(Nota do editor: Este artigo representa o ponto de vista da autora Wu Mengyu e não necessariamente o da CGTN.)
No dia 3 de fevereiro, na véspera do Li Chun, que marca a chegada da primavera e o símbolo tradicional da renovação agrícola na China, as autoridades centrais chinesas divulgaram o Documento Central n°1 de 2026, estabelecendo um rumo claro: estabilizar a produção de cereais em torno de 700 milhões de toneladas.
Este número não é apenas um objetivo técnico; ele encarna a promessa do governo de «segurar firme sua tigela de arroz», expressão que significa «fazer da autossuficiência alimentar um pilar da soberania nacional». No entanto, em um contexto de demanda crescente, restrições fundiárias e incertezas geopolíticas, essa promessa não pode mais se basear apenas na expansão das áreas cultivadas. O documento reconhece sem rodeios, a ciência é decisiva. E é precisamente aqui que a agricultura inteligente entra em cena, não mais como uma mera inovação, mas como a alavanca central da nova estratégia agrícola chinesa.
Um ponto importante a salientar: pela primeira vez, os termos «robôs» e «inteligência artificial aplicada à agricultura» aparecem explicitamente no Documento Central n°1. Os drones, os sistemas de análise preditiva ou ainda as máquinas autónomas já não são aparelhos futuristas, mas sim verdadeiras «novas ferramentas agrícolas», essenciais para a produtividade. Por outro lado, quase 90% do crescimento dos cereais em 2025 já vinha de ganhos de rendimento, prova que a intensificação tecnológica substitui vantajosamente a expansão.
Eu mesmo tenho observado uma crescente presença da tecnologia na agricultura. Como eu mostrei em um dos meus vídeos, em Chengdu, em uma sala de menos de 100 metros quadrados, pesquisadores projetaram um laboratório de aceleração vegetal onde mais de 200 variedades de arroz crescem durante todo o ano. Os campos são tradicionalmente colhidos duas a três vezes por ano. Aqui, até seis colheitas anuais são possíveis, o que significa um rendimento três vezes superior ao do arroz cultivado de forma convencional.
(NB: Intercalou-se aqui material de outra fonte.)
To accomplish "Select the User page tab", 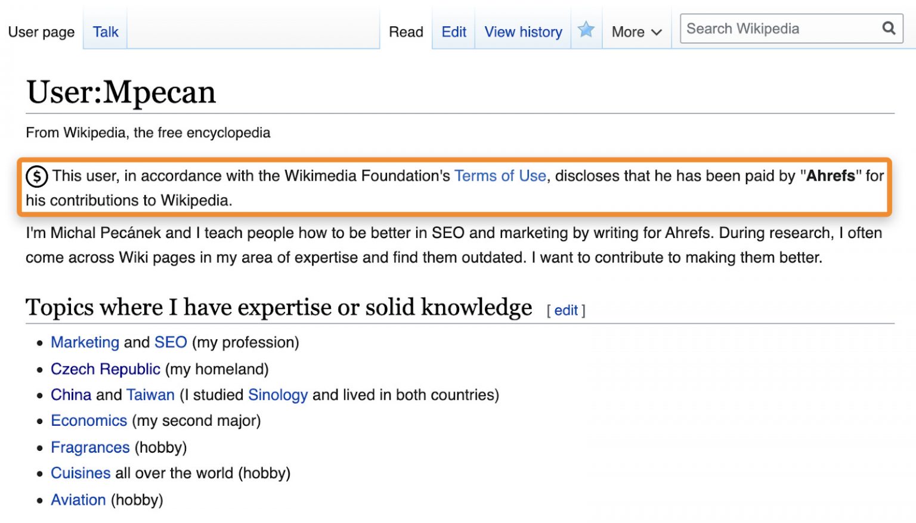I will (x=41, y=32).
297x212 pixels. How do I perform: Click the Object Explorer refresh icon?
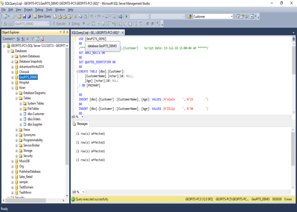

Graças a estes avanços, os agricultores já não estão à mercê do tempo, mas podem agora escolher o período em que querem cultivar.
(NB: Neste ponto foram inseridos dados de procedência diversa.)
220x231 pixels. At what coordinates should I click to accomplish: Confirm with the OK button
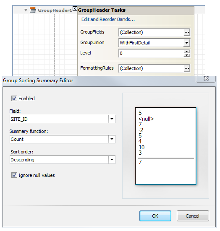pos(155,216)
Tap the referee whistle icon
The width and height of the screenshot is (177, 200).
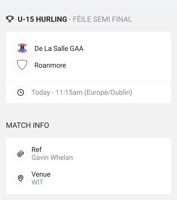pos(21,154)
O uso de drones também é cada vez mais comum. Os robôs podem transportar culturas, colher frutas, detectar doenças ou relatar anomalias, reduzindo significativamente a necessidade de mão-de-obra. Estas inovações transformam profundamente a face da agricultura moderna.
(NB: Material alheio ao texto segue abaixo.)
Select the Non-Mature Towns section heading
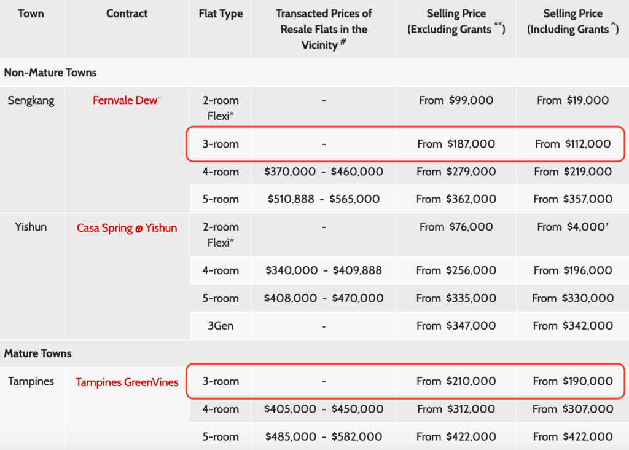 click(x=50, y=73)
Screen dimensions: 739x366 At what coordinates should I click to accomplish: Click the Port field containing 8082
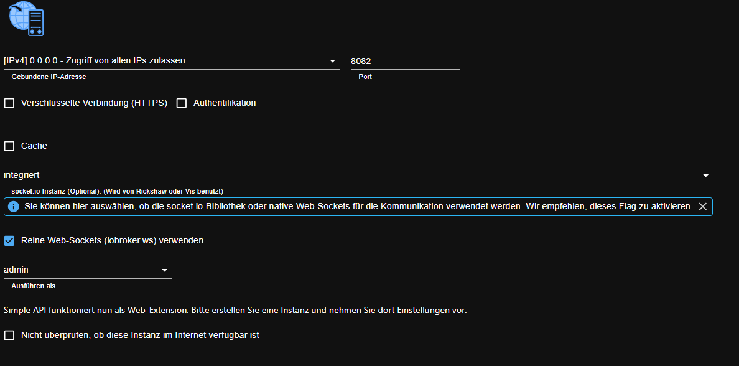pos(404,61)
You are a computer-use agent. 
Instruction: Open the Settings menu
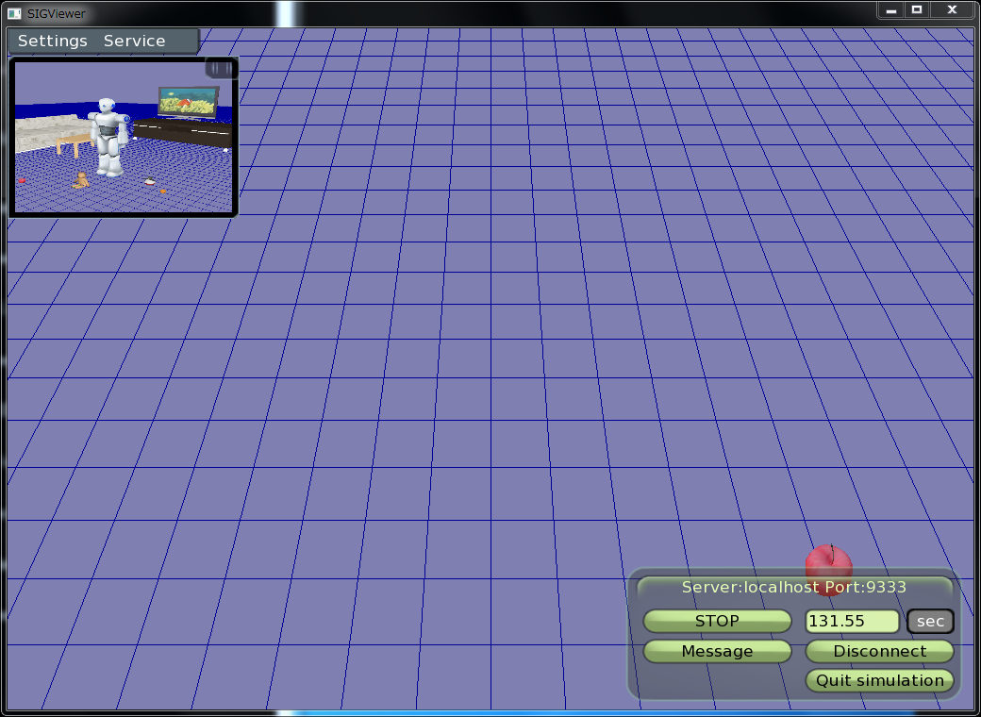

E estes progressos são o reflexo dos números-chave do Documento Central n°1: a taxa de contribuição da ciência e da tecnologia para a agricultura ultrapassa agora os 64%, e a taxa de mecanização global atinge mais de 76%.
A China não se limita a alimentar o seu povo. Ela constrói, pouco a pouco, um novo modelo de soberania alimentar baseado na inteligência, precisão e autonomia tecnológica.